[PR] [SPARK-56758][PYTHON] Refactor SQL_MAP_PANDAS_ITER_UDF [spark]

via GitHub Thu, 07 May 2026 16:45:14 -0700


Yicong-Huang opened a new pull request, #55750:
URL: https://github.com/apache/spark/pull/55750


   ### What changes were proposed in this pull request?
   
   Consolidate the `SQL_MAP_PANDAS_ITER_UDF` (`mapInPandas`) execution path so 
that all input transformation, UDF invocation, result verification, and output 
transformation live in a single block in `read_udfs()`, matching the patterns 
established by [SPARK-55389](https://issues.apache.org/jira/browse/SPARK-55389) 
(`SQL_MAP_ARROW_ITER_UDF`) and 
[SPARK-56691](https://issues.apache.org/jira/browse/SPARK-56691) 

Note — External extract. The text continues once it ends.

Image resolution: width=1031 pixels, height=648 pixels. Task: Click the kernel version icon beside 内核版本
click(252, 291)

(`SQL_GROUPED_MAP_PANDAS_ITER_UDF`).
   
   - Stop wrapping the UDF in `wrap_pandas_batch_iter_udf` for 
`MAP_PANDAS_ITER`. `read_single_udf` now returns `(func, return_type)` for this 
eval type.
   - Switch the serializer from `ArrowStreamPandasUDFSerializer` to 
`ArrowStreamSerializer(write_start_stream=True)` so the wrapper receives raw 
`Iterator[pa.RecordBatch]` and owns the Arrow<->pandas conversion.
   - Add a dedicated `SQL_MAP_PANDAS_ITER_UDF` branch in `read_udfs` that 
lazily converts each batch's struct column to `pd.DataFrame` (so peakmem stays 
bounded by a single batch), feeds the iterator to the UDF, verifies each 
yielded DataFrame against the return schema, and converts the result back to 
Arrow via `PandasToArrowConversion.convert`.

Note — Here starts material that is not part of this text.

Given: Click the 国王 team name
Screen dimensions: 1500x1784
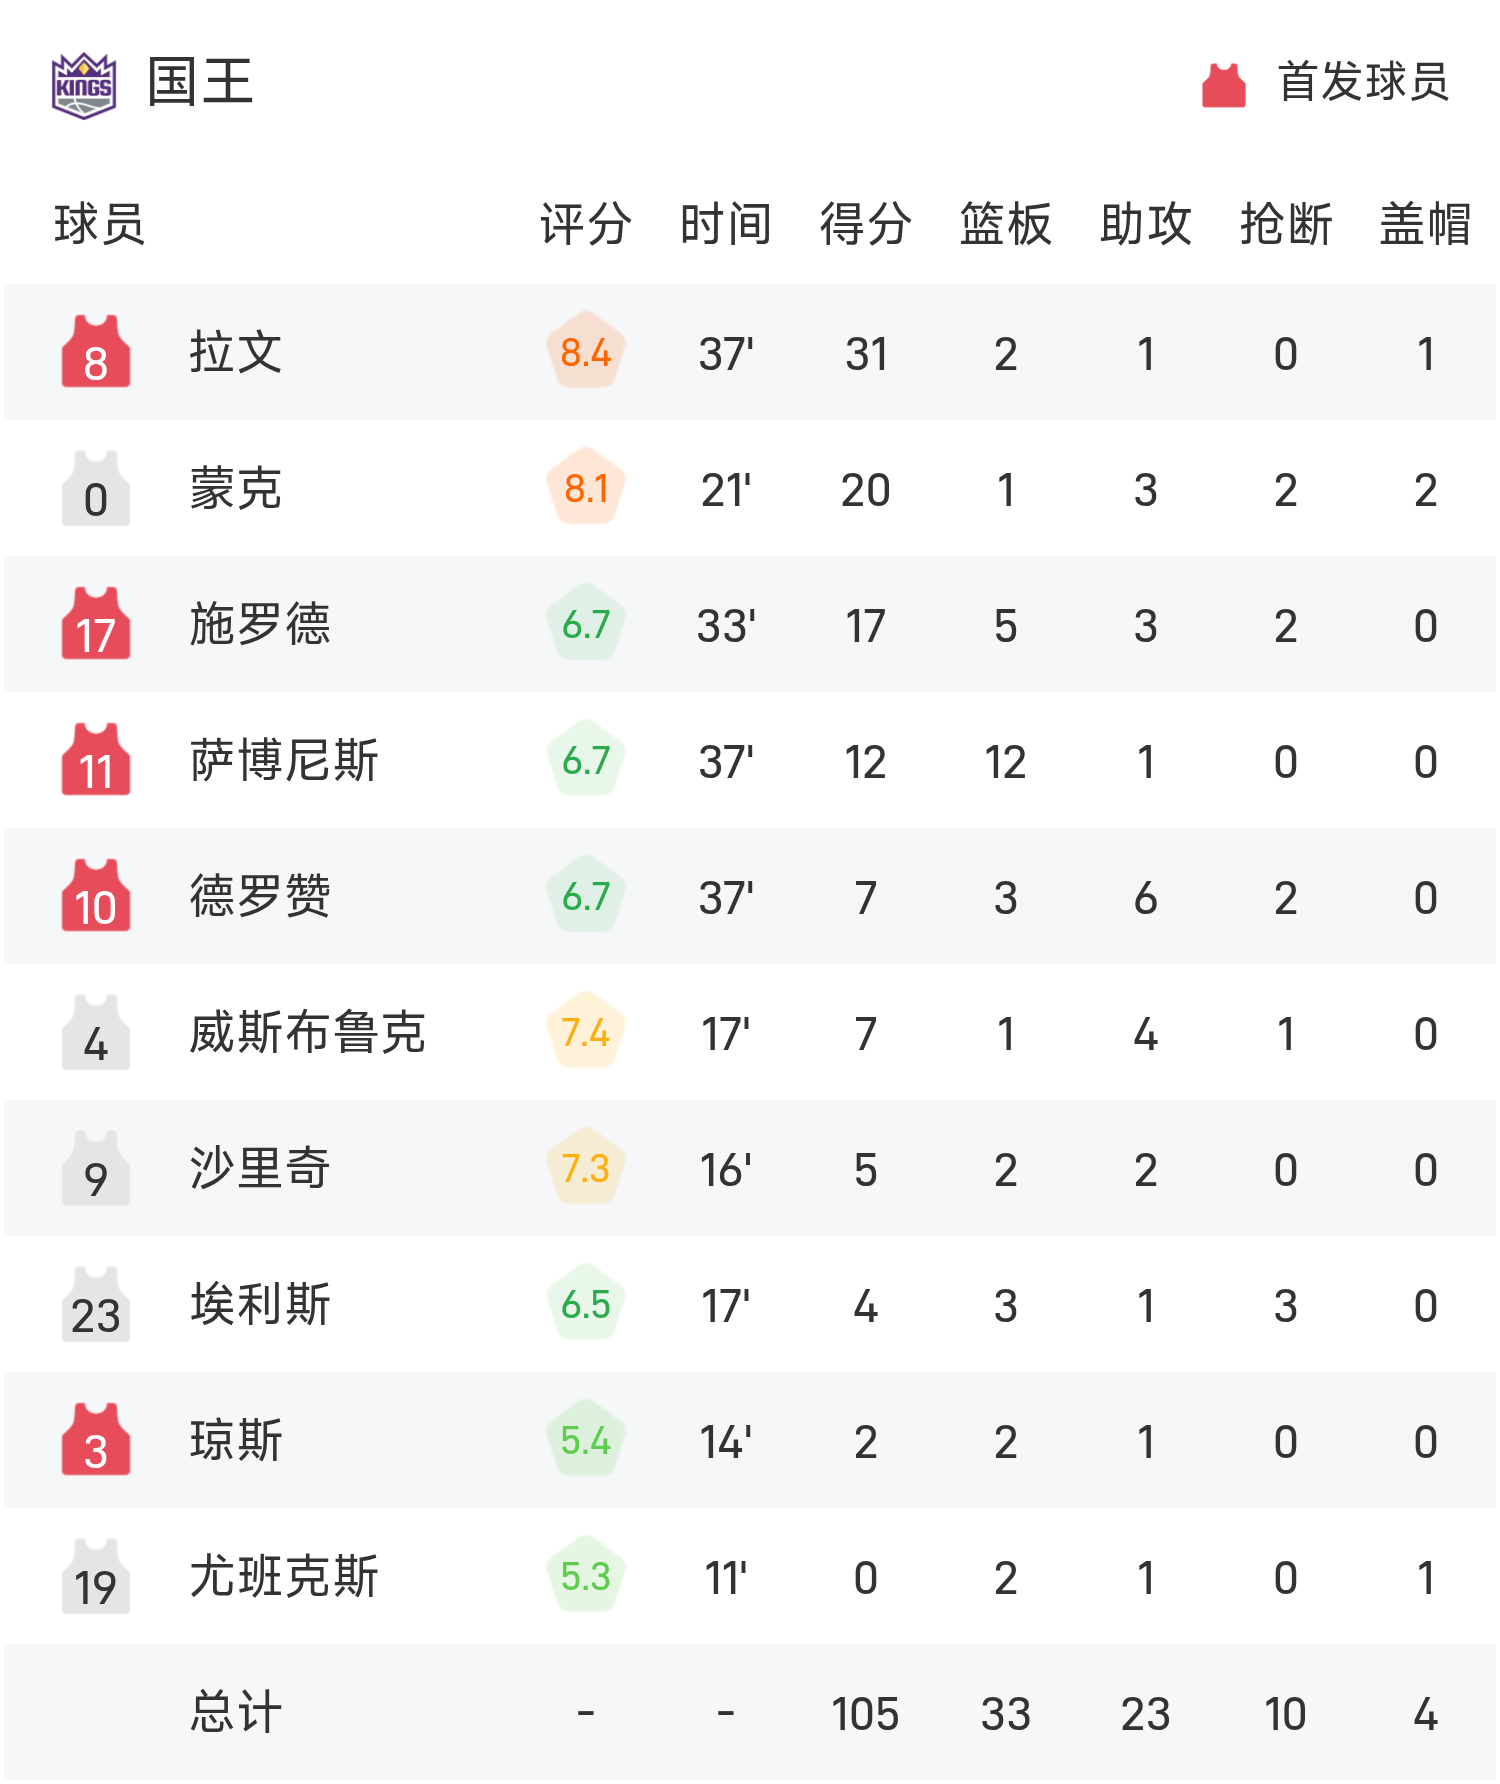Looking at the screenshot, I should [x=200, y=82].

   - Drop `MAP_PANDAS_ITER` from the shared scalar-iter mapper (the 
`is_scalar_iter`/`is_map_pandas_iter` split collapses to a single 
`SCALAR_PANDAS_ITER` branch).
   - Make `verify_result` use the top-level package name only (e.g. 
`pandas.core` -> `pandas`) so the user-visible label remains `pandas.DataFrame` 
rather than `pandas.core.DataFrame`. The label for `pyarrow.RecordBatch` and 
`pyarrow.Array` is unchanged.
   
   ### Why are the changes needed?
   
   Part of [SPARK-55388](https://issues.apache.org/jira/browse/SPARK-55388). 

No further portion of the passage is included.